Severe perkinsea data was based on the observation of characteristic gross and microscopic lesions and the morphological identification of Perkinsea organisms within the lesions. Necropsies and gross evaluation of carcasses were carried out under a dissecting microscope. Specimen were collected and submitted to the NWHC as part of mortality investigations and collection of specimen from apparently healthy populations as part of ongoing amphibian health monitoring.

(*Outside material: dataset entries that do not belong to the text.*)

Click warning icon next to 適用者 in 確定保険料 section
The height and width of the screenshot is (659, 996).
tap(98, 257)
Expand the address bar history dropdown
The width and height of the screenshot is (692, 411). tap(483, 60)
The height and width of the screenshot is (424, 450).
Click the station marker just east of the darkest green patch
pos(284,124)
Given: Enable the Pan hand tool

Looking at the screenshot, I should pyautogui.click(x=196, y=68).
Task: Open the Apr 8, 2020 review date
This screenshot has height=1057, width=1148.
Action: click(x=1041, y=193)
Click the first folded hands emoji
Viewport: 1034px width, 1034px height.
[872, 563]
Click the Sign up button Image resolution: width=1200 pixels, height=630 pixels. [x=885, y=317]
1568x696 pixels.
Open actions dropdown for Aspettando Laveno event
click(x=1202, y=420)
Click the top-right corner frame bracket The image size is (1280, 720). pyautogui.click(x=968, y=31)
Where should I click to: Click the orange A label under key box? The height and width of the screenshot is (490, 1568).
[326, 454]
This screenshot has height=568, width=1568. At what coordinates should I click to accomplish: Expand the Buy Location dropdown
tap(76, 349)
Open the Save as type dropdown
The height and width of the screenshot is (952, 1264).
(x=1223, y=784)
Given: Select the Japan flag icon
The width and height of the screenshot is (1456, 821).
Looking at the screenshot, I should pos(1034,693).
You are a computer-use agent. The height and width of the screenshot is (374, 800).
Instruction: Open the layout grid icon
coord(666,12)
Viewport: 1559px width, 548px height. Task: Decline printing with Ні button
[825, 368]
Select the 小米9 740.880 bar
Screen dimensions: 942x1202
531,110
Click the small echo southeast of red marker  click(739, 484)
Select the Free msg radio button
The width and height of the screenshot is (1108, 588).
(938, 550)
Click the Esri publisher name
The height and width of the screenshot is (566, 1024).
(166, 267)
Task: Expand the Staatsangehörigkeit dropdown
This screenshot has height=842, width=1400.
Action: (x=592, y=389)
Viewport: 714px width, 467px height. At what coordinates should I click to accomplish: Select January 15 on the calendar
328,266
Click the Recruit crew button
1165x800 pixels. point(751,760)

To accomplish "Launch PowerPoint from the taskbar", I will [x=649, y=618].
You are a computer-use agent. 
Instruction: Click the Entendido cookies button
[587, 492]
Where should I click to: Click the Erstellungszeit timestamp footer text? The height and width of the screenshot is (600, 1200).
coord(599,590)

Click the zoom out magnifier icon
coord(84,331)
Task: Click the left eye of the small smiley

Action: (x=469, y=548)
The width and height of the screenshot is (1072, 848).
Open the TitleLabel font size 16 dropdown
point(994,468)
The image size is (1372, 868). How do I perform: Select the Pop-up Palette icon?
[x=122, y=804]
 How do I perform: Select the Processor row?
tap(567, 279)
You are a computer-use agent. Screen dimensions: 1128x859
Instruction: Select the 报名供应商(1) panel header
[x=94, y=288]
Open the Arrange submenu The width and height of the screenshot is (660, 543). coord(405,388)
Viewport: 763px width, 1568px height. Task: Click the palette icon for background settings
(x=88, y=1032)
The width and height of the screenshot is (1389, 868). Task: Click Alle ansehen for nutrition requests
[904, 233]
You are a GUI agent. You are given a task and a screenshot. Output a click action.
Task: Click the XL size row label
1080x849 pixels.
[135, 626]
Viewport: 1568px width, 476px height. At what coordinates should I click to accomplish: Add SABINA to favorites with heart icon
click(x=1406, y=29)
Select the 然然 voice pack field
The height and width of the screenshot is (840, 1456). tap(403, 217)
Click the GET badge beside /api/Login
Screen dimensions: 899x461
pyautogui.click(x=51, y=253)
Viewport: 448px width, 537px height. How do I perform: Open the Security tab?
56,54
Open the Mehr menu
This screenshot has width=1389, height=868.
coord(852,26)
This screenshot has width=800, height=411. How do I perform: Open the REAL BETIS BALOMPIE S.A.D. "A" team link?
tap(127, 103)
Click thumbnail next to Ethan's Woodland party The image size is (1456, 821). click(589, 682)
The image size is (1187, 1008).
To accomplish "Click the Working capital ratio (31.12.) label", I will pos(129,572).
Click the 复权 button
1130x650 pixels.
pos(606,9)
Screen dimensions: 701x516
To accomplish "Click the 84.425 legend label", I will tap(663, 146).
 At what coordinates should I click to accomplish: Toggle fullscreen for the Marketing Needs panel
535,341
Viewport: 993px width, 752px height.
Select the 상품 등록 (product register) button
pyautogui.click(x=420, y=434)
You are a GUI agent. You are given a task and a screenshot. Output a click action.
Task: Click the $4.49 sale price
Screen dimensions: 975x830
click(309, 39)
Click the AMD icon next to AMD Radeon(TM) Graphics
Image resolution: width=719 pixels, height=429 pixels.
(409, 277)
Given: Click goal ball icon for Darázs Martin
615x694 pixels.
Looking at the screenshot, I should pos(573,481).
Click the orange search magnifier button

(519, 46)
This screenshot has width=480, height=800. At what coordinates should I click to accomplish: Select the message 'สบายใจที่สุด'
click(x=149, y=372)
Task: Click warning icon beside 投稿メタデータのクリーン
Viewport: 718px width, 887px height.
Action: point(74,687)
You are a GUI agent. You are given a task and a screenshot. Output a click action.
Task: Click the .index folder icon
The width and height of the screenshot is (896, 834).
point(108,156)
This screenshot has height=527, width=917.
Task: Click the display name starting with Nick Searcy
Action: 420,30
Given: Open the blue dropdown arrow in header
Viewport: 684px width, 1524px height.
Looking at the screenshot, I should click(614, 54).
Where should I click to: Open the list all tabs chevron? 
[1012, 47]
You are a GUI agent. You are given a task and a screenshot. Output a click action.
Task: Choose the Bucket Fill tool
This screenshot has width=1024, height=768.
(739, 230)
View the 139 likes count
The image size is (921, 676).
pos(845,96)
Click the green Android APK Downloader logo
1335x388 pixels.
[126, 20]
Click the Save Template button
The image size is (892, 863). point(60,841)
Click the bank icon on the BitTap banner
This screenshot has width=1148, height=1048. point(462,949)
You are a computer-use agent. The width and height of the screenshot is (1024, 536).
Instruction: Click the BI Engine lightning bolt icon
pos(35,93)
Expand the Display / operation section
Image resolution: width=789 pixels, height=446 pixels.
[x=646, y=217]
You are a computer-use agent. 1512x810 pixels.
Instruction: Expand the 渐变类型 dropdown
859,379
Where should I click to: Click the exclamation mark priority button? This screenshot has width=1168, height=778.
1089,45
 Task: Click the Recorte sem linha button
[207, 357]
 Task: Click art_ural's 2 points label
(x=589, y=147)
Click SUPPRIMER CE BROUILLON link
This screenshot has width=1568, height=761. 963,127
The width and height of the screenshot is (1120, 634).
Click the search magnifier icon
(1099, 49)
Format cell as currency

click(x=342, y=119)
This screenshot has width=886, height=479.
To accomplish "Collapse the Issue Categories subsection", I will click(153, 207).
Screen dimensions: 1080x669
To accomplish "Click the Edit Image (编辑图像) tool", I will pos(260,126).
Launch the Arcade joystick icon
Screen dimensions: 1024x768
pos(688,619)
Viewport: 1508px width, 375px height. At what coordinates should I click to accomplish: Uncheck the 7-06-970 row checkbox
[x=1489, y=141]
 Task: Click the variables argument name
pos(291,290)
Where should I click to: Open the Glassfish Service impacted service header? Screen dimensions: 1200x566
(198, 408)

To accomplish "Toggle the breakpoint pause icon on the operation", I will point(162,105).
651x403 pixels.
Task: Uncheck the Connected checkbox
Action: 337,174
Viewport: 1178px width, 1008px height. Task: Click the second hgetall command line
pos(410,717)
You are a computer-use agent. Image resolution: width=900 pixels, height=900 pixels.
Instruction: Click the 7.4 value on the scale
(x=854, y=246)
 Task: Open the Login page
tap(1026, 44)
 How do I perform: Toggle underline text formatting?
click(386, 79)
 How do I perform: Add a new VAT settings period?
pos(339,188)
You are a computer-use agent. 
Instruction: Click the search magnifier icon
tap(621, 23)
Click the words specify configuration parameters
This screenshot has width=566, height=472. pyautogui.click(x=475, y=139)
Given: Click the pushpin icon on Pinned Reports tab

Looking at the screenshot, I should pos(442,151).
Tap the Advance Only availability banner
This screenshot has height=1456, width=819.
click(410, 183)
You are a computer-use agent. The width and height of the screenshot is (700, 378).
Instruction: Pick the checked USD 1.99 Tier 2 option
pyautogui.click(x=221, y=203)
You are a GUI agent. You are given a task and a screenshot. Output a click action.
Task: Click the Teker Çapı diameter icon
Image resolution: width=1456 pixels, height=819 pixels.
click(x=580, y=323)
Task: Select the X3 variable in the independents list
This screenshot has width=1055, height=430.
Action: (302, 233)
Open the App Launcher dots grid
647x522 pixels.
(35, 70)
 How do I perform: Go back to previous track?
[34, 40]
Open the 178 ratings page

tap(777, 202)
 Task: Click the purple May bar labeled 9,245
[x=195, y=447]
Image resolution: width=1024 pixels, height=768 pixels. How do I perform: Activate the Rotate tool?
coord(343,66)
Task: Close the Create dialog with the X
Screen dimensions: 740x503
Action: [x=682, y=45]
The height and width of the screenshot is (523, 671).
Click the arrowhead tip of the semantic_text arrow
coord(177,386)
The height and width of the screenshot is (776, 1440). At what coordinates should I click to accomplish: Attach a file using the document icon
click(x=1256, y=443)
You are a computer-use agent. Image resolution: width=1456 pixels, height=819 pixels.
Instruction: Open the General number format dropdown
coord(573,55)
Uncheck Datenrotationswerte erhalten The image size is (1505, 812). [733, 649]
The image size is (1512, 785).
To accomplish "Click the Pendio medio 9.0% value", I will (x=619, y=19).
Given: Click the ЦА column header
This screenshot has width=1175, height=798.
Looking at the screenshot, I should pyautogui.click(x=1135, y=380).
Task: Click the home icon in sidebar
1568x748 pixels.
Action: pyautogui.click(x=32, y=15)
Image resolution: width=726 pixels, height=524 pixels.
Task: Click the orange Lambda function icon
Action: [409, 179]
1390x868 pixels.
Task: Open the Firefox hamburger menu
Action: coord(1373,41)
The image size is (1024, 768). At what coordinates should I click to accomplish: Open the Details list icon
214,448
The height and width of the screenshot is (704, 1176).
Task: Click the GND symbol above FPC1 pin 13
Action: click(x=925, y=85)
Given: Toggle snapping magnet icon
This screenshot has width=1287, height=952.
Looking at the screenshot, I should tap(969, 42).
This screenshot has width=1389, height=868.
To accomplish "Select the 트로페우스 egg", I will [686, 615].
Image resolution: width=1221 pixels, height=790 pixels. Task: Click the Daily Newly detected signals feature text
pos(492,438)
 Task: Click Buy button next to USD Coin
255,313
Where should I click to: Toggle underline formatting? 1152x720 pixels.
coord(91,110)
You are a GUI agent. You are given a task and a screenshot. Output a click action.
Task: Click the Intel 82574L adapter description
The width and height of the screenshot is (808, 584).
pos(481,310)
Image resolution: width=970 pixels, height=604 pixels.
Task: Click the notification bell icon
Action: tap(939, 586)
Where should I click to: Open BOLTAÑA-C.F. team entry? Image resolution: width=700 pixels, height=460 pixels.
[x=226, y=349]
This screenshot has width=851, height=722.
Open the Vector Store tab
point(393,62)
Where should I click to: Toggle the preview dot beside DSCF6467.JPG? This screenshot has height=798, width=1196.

(ii) Epidemiological information was compiled from each anuran sample, including the detection type (mortality event or health monitoring study), location (state and county), anuran species reported in the event, life-stage of species reported in the event (tadpoles or adults), tadpole life-stage of specimen submitted for examination, date of first observation of the event, estimate of the size of the event (based on total number of moribund and dead tadpoles encountered), and aetiology of the event. Anuran species and life-stage identification was confirmed at arrival by an NWHC expert herpetologist and pathologist based on external morphological features. Event information was summarized from reports submitted to the NWHC by field biologists and from diagnostic reports generated by NWHC staff pathologists and laboratory diagnosticians. As such, event summaries had variable detail. We reported event date as the month and year of the first observation and collection of specimen. Event aetiologies were those considered to significantly contribute to mortality or morbidity based on expert epidemiological and diagnostic interpretation of pathological findings, bacteriology, parasitology and virology results (i.e., pathogens found in low abundance or without evidence of significant pathological impact to the host were not reported).
(iii) Tadpole liver that had been stored at -80°C was screened for the presence of Perkinsea within the NAG01 clade. DNA was extracted from the tadpole liver using the Gentra®Puregene® Tissue Kit (Qiagen Inc., Valencia, California, USA) according to the manufacturer’s instructions. To amplify DNA of the 18S rRNA gene of Perkinsea-like organisms within NAG01, primers 86F-B, 300F-B, 1294 R, and 1282 R were used 7. Polymerase chain reaction was carried out using GoTaq® Flexi DNA polymerase (Promega Corporation, Madison, Wisconsin, USA). Each 25 µl reaction contained 13.375 µl nuclease-free water, 5 µl buffer, 2 µl dNTPs (2.5 mM each), 1.5 µl MgCl2 (25 mM), 1.25 µl of each primer (20 µM), 0.125 µl enzyme, and 0.5 µl undiluted or 10-fold diluted DNA template. The reaction was carried out under the following cycling conditions: 95°C for 2 min; 40 cycles of 95°C for 30 sec, 55°C for 30 sec, 72°C for 2 min; and a final extension of 72°C for 10 min. Each sample was run in four separate reactions (one for each possible primer pairing). The presence of potential Perkinsea-like DNA was assessed by the generation of an approximately 1 kb amplicon as viewed on a 1% agarose gel.
(iv) To confirm the morphology-based species identification of tadpoles, a subset (one representative of each host species from each site) of PCR amplicons representing host mitochondrial DNA (12S-16S ribosomal DNA) were sequenced. Double-stranded sequencing was conducted as described above using primers 12L1, 16H1, 12Sm, 16Sc, 16Sh, and 16Sa34,39 . In some instances, sequences could not be interpreted due to the presence of multiple overlaid peaks. This was thought to be the result of primers binding to multiple locations on the amplicon. When this occurred, smaller products were generated from the original sample by using internal sequencing primers for initial amplification (i.e., primer pairs 12L1 and 16Sh, 12L1 and 16Sa, 12Sm and 16Sa, 12Sm and 16H1, and 16Sc and 16H1) and modified cycling conditions (95°C for 5 min; 40 cycles of 95°C for 1 min, 55-60°C for 1 min, 72°C for 2 min; final extension 72°C for 10 min) and then sequencing the fragments with those same primers.